Fago headed the Timely animator bullpen, which was largely separate from the superhero group that produced comics featuring the Human Torch, the Sub-Mariner and Captain America. This group, which featured such movie tie-in and original talking animal comics as Terrytoons Comics, Mighty Mouse and Animated Funny Comic-Tunes, included Ernie Hart, David Gantz, Chad Grothkopf, George Klein, Pauline Loth, Jim Mooney, Kin Platt, Mike Sekowsky, Moss Worthman (a.k.a. Moe Worth) and future Mad cartoonists Dave Berg and Al Jaffee.
Later in his career, Fago oversaw Pendulum Press‘ Now Age Books line of comic book adaptations of literary classics.
Fago was born in 1914 in Yonkers, New York, of parents who had immigrated from Naples, Italy. He had two sisters and a 10-year-older brother, Al Fago. At 14, Vincent Fago sold his first cartoon to the New York Sun, for $2. He attended DeWitt Clinton High School in the Bronx, graduating at age 20, he recalled in 2001, after encountering difficulties upon losing vision in one eye at age 16. By this time he had begun work as an animation tracer at Audio Productions in the old Edison studios in The Bronx, and advanced to become an in-betweener after the company moved to the Fox Movietone News Building. He then worked four years at the Jam Handy Studio in Detroit, Michigan, contributing, he said, to “films for Chevrolet, and stop-motion pictures, and Technicolor films for the Metropolitan Life Insurance Company. From there, he spent four years in Florida as an animator at Fleischer Brothers Studios, where he worked as an assistant animator on Betty Boop, Popeye and Supermantheatrical shorts and on the animated featuresMr. Bug Goes to Town and Gulliver’s Travels.

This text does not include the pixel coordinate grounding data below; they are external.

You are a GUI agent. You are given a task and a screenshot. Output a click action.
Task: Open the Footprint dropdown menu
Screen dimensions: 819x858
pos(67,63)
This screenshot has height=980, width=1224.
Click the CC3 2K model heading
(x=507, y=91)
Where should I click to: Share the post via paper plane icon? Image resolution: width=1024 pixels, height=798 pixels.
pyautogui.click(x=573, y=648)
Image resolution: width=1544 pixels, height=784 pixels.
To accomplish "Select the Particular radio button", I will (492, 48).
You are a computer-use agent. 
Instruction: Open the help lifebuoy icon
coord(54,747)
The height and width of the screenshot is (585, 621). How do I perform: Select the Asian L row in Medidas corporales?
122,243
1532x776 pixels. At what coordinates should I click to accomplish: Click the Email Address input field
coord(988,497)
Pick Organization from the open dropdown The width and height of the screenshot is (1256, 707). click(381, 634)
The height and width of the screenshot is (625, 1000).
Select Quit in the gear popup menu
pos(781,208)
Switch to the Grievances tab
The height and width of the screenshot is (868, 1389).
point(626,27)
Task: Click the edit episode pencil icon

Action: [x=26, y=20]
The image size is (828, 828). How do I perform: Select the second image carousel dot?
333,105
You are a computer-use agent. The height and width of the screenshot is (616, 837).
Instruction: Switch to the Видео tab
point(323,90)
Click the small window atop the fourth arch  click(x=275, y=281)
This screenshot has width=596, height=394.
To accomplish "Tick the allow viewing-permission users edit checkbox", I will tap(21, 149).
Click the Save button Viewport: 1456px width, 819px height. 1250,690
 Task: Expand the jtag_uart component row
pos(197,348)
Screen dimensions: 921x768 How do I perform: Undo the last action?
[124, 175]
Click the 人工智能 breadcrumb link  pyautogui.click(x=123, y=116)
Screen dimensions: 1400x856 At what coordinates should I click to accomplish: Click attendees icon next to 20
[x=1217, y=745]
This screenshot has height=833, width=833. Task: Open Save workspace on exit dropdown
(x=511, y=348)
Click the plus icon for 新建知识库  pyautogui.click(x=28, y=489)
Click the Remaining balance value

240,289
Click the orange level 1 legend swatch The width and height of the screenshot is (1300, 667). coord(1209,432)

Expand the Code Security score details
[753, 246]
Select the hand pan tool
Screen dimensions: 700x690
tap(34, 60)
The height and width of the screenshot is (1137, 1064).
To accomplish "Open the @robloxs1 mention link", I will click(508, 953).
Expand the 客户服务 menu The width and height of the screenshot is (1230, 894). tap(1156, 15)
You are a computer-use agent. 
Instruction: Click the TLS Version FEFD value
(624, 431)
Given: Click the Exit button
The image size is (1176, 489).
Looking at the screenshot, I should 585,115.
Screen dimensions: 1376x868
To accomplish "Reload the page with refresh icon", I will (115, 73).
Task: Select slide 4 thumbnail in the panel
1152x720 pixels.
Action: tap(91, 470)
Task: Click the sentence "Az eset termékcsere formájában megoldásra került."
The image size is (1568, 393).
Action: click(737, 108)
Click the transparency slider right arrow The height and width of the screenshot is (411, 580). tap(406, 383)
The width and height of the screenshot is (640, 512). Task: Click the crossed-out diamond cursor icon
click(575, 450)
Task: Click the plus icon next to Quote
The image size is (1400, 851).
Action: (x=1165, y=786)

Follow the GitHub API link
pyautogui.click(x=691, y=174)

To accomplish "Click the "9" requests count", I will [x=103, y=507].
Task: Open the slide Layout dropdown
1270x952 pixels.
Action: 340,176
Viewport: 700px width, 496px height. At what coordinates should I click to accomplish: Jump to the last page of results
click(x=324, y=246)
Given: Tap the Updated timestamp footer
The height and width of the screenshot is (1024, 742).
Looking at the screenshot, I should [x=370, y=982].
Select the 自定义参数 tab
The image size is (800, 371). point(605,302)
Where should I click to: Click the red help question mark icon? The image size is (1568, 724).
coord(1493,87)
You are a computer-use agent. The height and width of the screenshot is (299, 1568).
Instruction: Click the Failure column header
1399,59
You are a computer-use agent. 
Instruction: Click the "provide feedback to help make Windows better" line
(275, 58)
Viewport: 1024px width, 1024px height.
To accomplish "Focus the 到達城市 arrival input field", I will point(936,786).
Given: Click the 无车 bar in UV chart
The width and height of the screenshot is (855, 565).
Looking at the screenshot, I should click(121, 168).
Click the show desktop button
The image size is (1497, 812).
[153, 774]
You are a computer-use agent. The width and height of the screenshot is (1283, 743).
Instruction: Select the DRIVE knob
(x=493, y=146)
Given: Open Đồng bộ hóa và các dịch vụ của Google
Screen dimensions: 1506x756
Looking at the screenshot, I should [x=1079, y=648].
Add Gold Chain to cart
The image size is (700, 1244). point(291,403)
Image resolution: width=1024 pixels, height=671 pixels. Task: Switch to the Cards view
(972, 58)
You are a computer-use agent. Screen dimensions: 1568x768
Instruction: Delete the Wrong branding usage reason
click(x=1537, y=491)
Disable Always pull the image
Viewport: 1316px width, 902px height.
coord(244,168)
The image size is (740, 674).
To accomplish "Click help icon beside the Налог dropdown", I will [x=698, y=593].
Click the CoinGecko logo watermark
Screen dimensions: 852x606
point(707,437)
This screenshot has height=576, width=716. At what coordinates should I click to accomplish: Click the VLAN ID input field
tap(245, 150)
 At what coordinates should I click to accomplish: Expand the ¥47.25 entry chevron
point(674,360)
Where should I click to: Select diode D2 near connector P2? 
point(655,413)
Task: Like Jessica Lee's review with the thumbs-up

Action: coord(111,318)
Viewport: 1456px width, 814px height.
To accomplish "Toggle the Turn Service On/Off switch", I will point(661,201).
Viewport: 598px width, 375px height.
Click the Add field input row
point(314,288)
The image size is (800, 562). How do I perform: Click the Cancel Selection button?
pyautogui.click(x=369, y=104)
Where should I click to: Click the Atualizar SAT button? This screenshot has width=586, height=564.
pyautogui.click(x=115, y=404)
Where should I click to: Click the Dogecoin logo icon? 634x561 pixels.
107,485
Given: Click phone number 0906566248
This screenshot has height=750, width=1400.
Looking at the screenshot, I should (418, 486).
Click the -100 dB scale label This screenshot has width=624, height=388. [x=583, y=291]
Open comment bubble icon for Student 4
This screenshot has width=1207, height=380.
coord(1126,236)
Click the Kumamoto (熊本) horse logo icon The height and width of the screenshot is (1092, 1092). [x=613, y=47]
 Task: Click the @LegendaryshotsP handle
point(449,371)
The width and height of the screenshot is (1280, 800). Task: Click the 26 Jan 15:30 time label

After the Japanese bombing of Pearl Harbor in December 1941, Fago, not wishing to work on the war-related projects the studio began doing, returned to New York City. Moving in with his mother in The Bronx, he found work as a freelance artist at Timely Comics, the 1940s antecedent of Marvel Comics, doing such humor and talking-animal features as “Dinky” and “Frenchy Rabbit” in Terrytoons Comics; “Floop and Skilly Boo” in Comedy Comics; “Posty the Pelican Postman” in Krazy Komics and other titles; “Krazy Krow” in that character’s eponymous comic; and, following other writers/artists, the features “Tubby an’ Tack” and “Ziggy Pig and Silly Seal”. He quickly became head of the “animator” bullpen producing those non-superhero comics, and during editor Stan Lee‘s U.S. Army service from 1942 to 1945, Fago assumed the interim title of Timely’s Editorial and Art Director, beginning on comics cover-dated March 1943. Sometime after Lee’s return, Fago left to work in independent comic-book production; he and his brother Al self-published the one-shot Kiddie Kapers (under the company name Kiddie Kapers Company). He also worked as a children’s-book illustrator for Golden Press.
In 1948, he took over the syndicated Sunday comic stripPeter Rabbit (based not on the Beatrix Potter books but on a character from the Thornton Burgess series that began with The Adventures of Peter Cottontail), continuing with that strip until it was cancelled in 1957.